Mark Cuban is an American businessman, investor, tech mogul, and owner of the NBA’s Dallas Mavericks. He is also a “shark” investor on the hit television series Shark Tank, and creator of privacy focused messaging app ‘Cyber Dust’.
After being falsely accused of insider trading by the SEC in 2008 and having to hand over all of his emails and messages, Mark decided to build a truly secure and private method of communication. Enter Cyber Dust, a messaging alternative that promises to never let your data touch a hard drive, only staying in-memory for a period of 24 hours.
We had a quick chat with Mark to find out some more about the app, his reasoning, and the technology behind it.
We know you had legal protection in mind when you created Cyber Dust, had you also considered a situation like Sony’s recent breach?
Absolutely. Everything and anything is hackable. There is always someone better at it than your security. For this reason we made sure that we never kept anything longer than 24 hours. More importantly for those 24 hours, nothing ever touches a hard drive.
if we detect a problem, we just pull the plug and the data within the 24 hour period is gone. Being exclusively in memory also makes it harder for anyone to root around and search.
How much of a shock do you think the breach was to the US media and tech industry?
It was a shock only because of the fact it impacted the release of a movie and surfaced emails from and about big celebrities. Beyond that i dont think it was a shock at all. If companies have a hard time protecting credit cards, it should be no surprise when emails or pictures are hacked.
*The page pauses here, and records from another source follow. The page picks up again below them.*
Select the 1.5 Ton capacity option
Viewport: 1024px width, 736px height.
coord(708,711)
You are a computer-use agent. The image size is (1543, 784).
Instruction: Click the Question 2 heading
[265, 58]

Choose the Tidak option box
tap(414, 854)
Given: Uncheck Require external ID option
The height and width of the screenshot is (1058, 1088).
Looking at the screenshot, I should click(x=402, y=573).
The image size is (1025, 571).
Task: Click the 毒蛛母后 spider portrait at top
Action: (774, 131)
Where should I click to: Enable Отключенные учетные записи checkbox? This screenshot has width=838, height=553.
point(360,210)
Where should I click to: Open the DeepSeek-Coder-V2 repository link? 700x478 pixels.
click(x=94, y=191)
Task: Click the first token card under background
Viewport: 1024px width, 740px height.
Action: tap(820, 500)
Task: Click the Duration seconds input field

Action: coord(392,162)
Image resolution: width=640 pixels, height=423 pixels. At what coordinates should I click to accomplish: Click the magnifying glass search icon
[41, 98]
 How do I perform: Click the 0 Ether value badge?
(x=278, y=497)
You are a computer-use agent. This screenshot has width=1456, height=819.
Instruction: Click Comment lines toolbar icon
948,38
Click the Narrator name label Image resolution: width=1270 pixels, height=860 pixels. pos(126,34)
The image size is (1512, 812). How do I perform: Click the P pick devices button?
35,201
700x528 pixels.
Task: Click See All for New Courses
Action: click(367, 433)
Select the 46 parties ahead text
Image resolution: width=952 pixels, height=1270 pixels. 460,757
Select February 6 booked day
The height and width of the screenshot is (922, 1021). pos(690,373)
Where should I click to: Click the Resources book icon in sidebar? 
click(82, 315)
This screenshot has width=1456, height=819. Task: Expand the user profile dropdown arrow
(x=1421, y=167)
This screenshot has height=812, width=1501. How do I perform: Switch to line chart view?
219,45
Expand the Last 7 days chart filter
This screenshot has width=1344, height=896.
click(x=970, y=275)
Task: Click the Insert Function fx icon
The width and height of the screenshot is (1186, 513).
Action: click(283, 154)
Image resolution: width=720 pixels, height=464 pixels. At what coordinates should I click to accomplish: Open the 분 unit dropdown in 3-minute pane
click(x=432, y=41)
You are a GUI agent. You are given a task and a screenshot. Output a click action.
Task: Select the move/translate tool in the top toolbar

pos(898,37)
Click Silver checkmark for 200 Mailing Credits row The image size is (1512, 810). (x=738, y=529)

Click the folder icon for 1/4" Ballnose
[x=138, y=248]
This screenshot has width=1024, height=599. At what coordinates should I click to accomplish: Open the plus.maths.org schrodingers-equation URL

Have you had corporate clients pick up Cyber Dust since then? Do you see much traction at an enterprise level for the app?
We had them before and after.
We don’t currently try to be an enterprise solution. Much like dropbox and other apps were introduced to organisations outside of their tech groups, the same is happening with Cyber Dust.
Are there emerging technologies or trends you think increase the risk to individual privacy? (Or erode privacy in a more insidious manner by changing our perception of it?)
I think social media is reducing our awareness of privacy issues. You look on twitter and there are people with 20k public tweets. How is there any upside to that ? Same with facebook, tumbler, instagram, etc. We just introduced an app called Xpire (in ios store, android coming). you can get info at getxpire.com. It allows you to search and delete old social media posts. It also allows you to set a timer to new posts.
Is there any reason at all why social posts should live forever?
What sounds reasonable and safe today most likely wont in a few years.
Do you see other opportunities for this straight forward approach to data privacy?
Yes. We will extend it into notifications for the Internet of Things. Its already being used by companies to send company updates and alerts. From simple reminders about meetings to critical information.
The fact that it’s non intrusive, is gone quickly and just as importantly prevents the recipient from procrastinating, you have to respond right then while you remember it, makes us a great corporate tool.
Rather than trying to replace email, you will see us extend into being a place where we can send updates to people, places and things and not leave a trace.
Just so people know, we have no server logs. None. We don’t know who used the service and don’t want to know. We don’t have or keep IP addresses or any information. Not GPS data. Nothing.
Any information we do gather is limited to the device and when the message is gone, so is the information.
Only exception is if you go to a website from inside the browser. Then the website operates normally.
Had you also considered the social component? There’s a lot to be said for a way to connect that is as private and immediate as a face to face conversation. If so, how might this digital intimacy factor into the development of the app?
We are definitely a content source. From celebrities, from businesses, from websites. You can get business headlines from BusinessInsider, tips from Daymond John of Shark Tank, GaryVee and Jason Calicanais, 2 big time tech investors. From entertainers, Sports teams and stars. We have LifeHacks, Factoftheday, Horoscopes. Every day there are a ton of new data and information sources being added. You can get a sense of them at http://www.cyberdust.com/popular
Because of the nature of the app, there’s no way to verify who any account actually belongs to (and therefore use it against them), short of an official blast. Was this a consideration in the design, or are you planning on adding verification at some point?
If you are on our popular page, you are verified. That will be our verification. There are a ton of A list celebrities and athletes using the service. But they use it for their own privacy. We want people to be able to use it with absolute privacy. If you happen to find a celeb’s user name, its incredibly easy for them to block you.
“Every spoken word isn’t recorded. Why should your texts be?”